Inilah mungkin jawaban fenomena yang kita lihat saat ini, dimana banyak orang beriman tetapi tidak membawa ketentraman pada dirinya, alih alih pada lingkungan sekitarnya.
Pentingnya ilmu untuk meneguhkan iman juga dituturkan oleh Imam Al Ghazali, ketika beliau menjelaskan ‘kehebatan lapar sebagai jalan utama menuju makrifat’. Tanpa lapar, menurut Al Ghazali, mustahil seorang menjadi tenang hatinya. Hati yang tidak tenang mustahil mengantarkan pada mengenal diri. Dan hanya orang yang mengenal diri yang bisa mengenali Tuhannya.
Apa argumen bahwa lapar menenangkan hati? Bukankah justru lapar membuat hati kacau? Bukankah lapar yang telah melahirkan kejahatan-kejahatan?
Menjawab kegelisahan itu Al Ghazali menjelaskan secara ilmiah bagaimana lapar justru sebaliknya, mengantarkan pada ketenangan dan kejernihan batin. Di sela-sela argumennya, Al Ghazali menyatakan, mengapa saya menjelaskan secara ilmiah padahal saya sudah mengimaninya? Ya karena agar seorang naik dari derajat imam ke atas derajat ilmu.

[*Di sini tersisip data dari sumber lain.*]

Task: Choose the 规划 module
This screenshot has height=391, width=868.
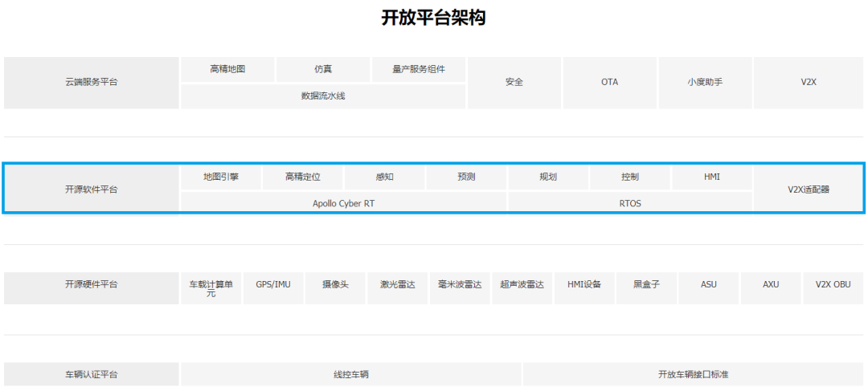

Derajat ilmu bagi Imam Al Ghazali , lebih tinggi dari derajat imam. Inilah makna ayat:
يَرْفَعِ اللَّهُ الَّذِينَ آمَنُوا مِنْكُمْ وَالَّذِينَ أُوتُوا الْعِلْمَ دَرَجَاتٍ ۚ وَاللَّهُ بِمَا تَعْمَلُونَ خَبِيرٌ
“……maka Allah akan mengangkat derajat orang yang beriman, dan akan mengangkat orang orang yang berilmu beberapa derajat….”.